Product quantization encoding step

When we want to decode a vector, we can reconstruct an approximated version of it by using the stored IDs to retrieve the vectors from each partition’s table. The distance from the query vector to the reconstructed vector can then be computed and used in a nearest neighbor search. (It’s worth noting that, in practice, further optimization techniques like ADC are used to speed up this process for k-NN search).

Product quantization decoding step

Memory consumption

As we mentioned earlier, PQ will encode each vector into roughly m * code_size bits plus some overhead for each vector.

When combining it with IVF, we can estimate the index size as follows:

1.1 * ((((code_size/8) * m + overhead_per_vector) * num_vectors) + (4 * nlist * dimension) + (2 code_size * 4 * dimension) bytes

Using 1 billion vectors, dimension = 128, m = 8, code_size = 8, and nlist = 4096, we get an estimated total memory consumption of 70GB: 1.1 * ((((8 / 8) * 8 + 24) * 1,000,000,000) + (4 * 4096 * 128) + (2^8 * 4 * 128)) * 2 = 70 GB.

Running k-NN with OpenSearch

First make sure you have an OpenSearch cluster up and running.
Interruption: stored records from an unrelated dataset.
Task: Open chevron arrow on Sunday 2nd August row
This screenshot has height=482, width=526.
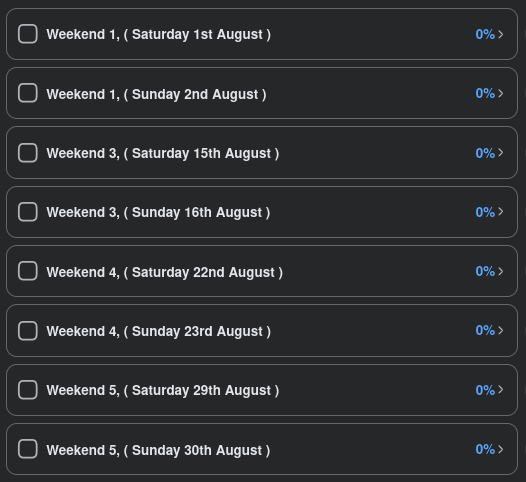Action: 501,93
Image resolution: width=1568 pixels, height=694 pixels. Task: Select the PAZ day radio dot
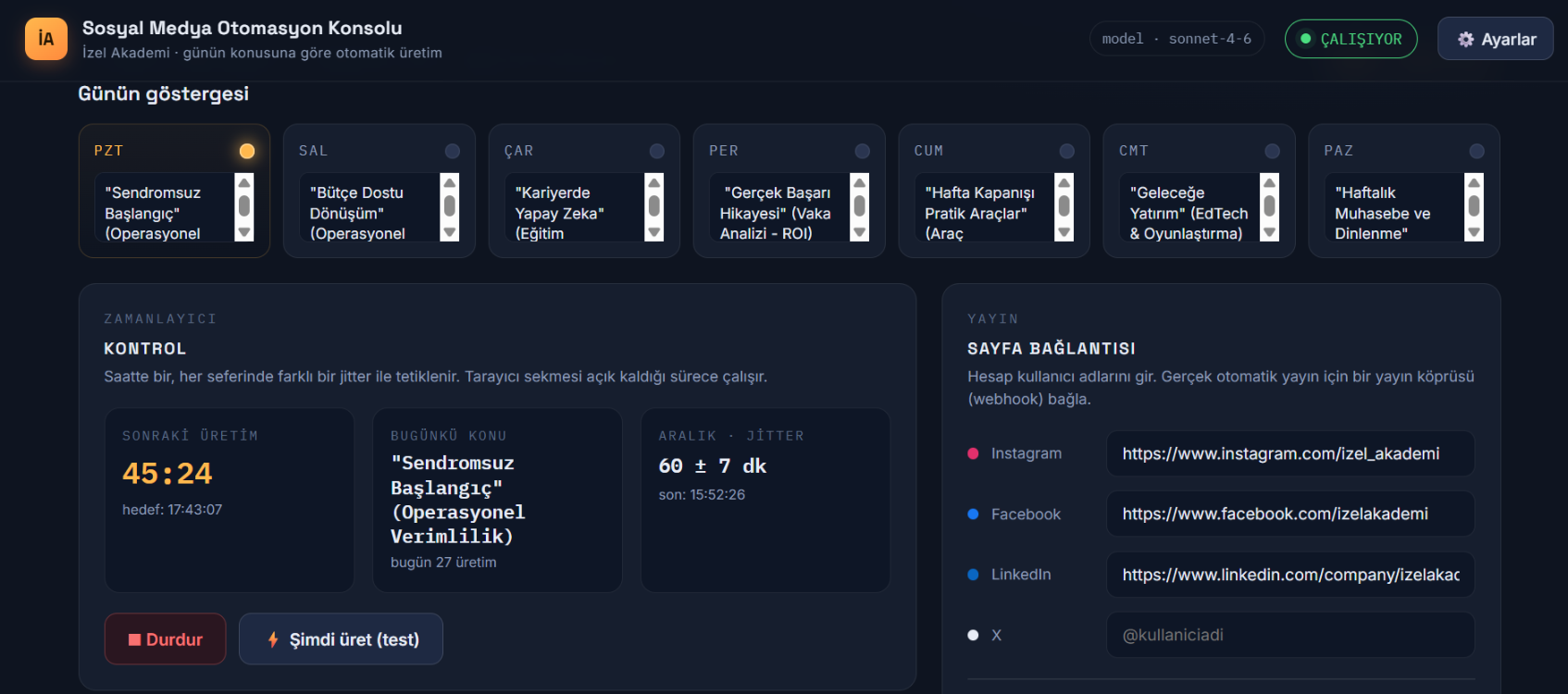[x=1476, y=151]
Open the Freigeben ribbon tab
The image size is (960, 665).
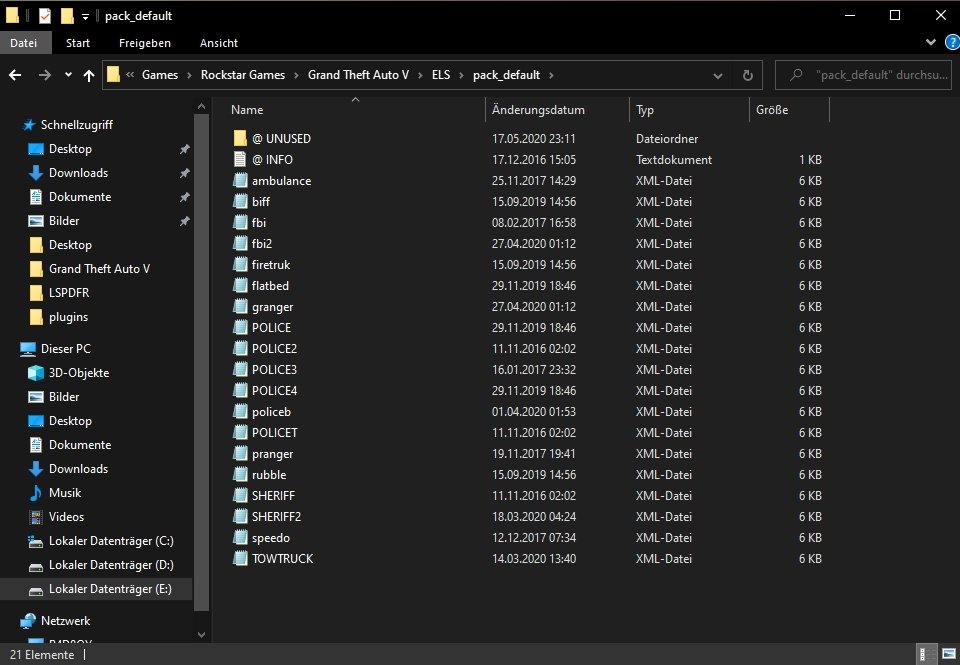point(144,43)
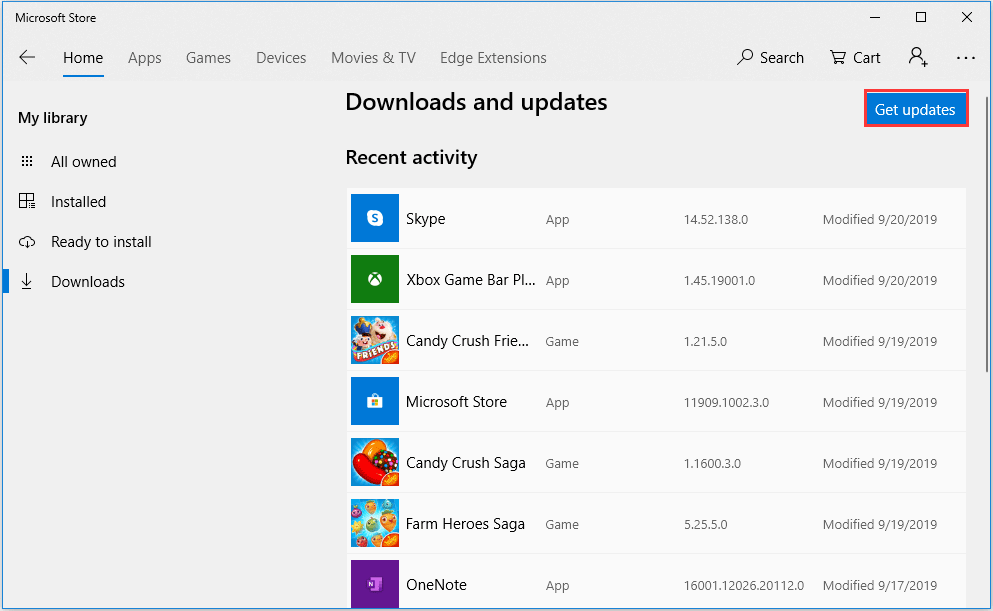This screenshot has width=993, height=611.
Task: Click the OneNote app icon
Action: click(374, 584)
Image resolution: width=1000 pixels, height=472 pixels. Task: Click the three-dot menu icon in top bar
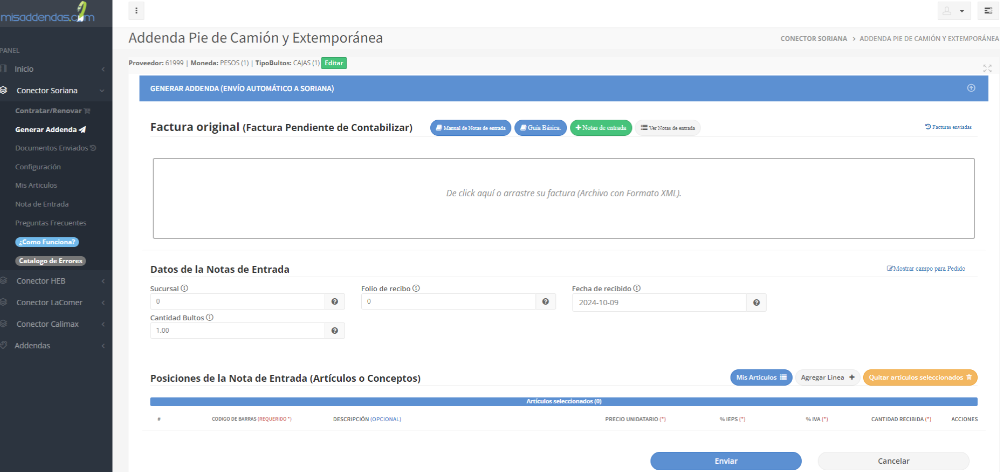[137, 11]
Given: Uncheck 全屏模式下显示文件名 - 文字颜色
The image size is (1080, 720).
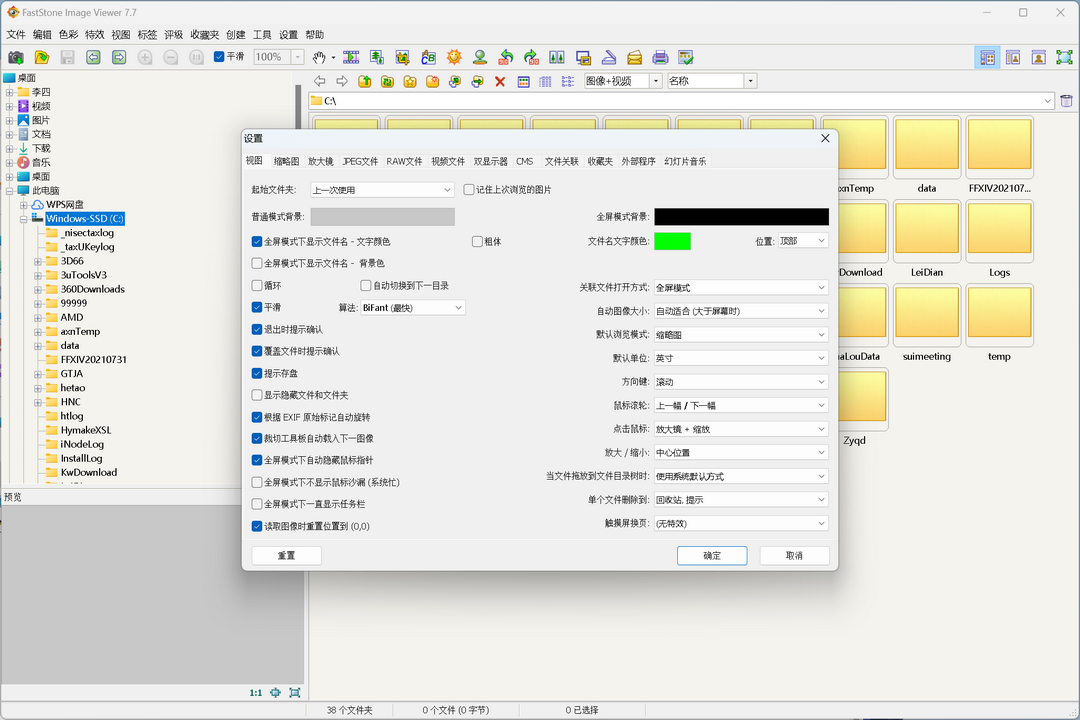Looking at the screenshot, I should pyautogui.click(x=257, y=241).
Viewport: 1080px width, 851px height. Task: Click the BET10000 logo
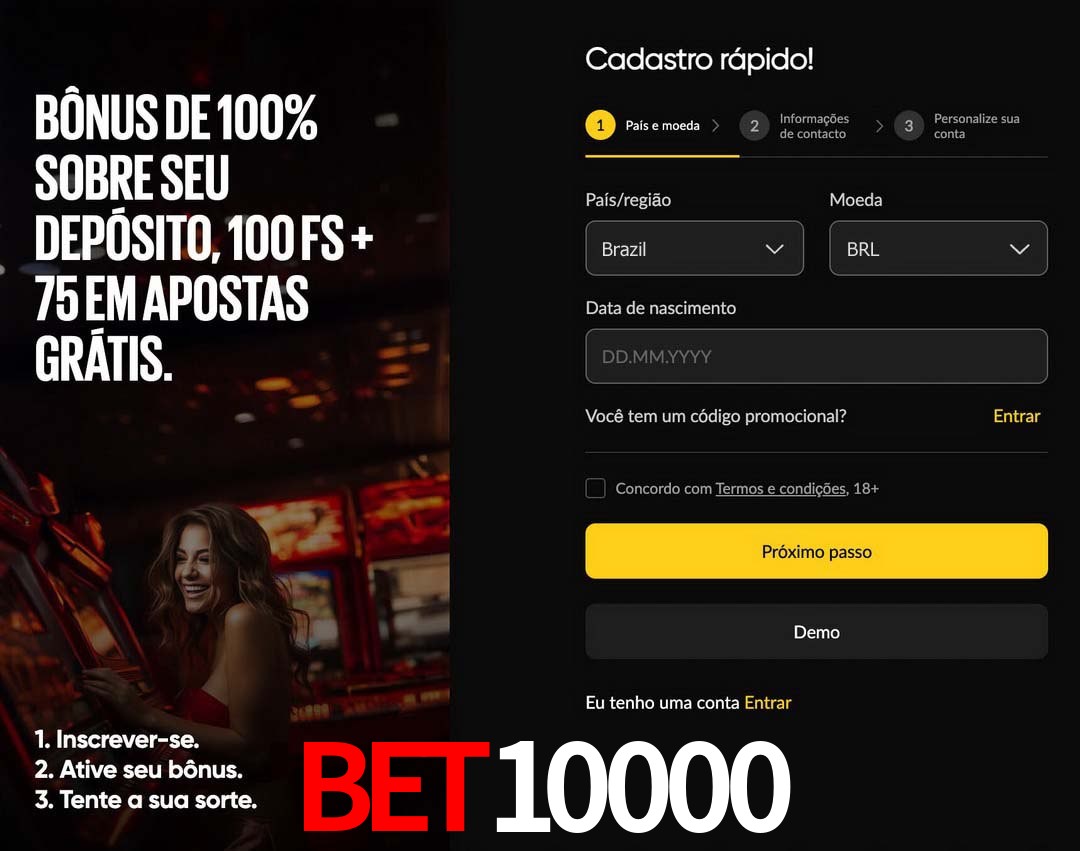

For instructions, refer to Cluster formation. For a more managed solution, you can use Amazon OpenSearch Service.

Before getting into the experiments, let’s go over how to run k-NN workloads in OpenSearch. First, we need to create an index. An index stores a set of documents in a way that they can be easily searched. For k-NN, the index’s mapping tells OpenSearch what algorithms to use and what parameters to use with them. We start by creating an index that uses HNSW as its search algorithm:

PUT my-hnsw-index
{
  "settings": {
    "index": {
      "knn": true,
      "number_of_shards": 10,
      "number_of_replicas" 1,
    }
  },
  "mappings": {
    "properties": {
      "my_vector": {
        "type": "knn_vector",
        "dimension": 4,
        "method": {
          "name": "hnsw",
          "space_type": "l2",
          "engine": "nmslib",
          "parameters": {
            "ef_construction": 128,
            "m": 24
          }
        }
      }
    }
  }
}

In the settings, we need to enable knn so that the index can be searched with the knn query type (more on this later). We also set the number of shards, and the number of replicas each shard will have. An index is made up of a collection of shards. Sharding is how OpenSearch distributes an index across multiple nodes in a cluster. For more information about shards, refer to Sizing Amazon OpenSearch Service domains.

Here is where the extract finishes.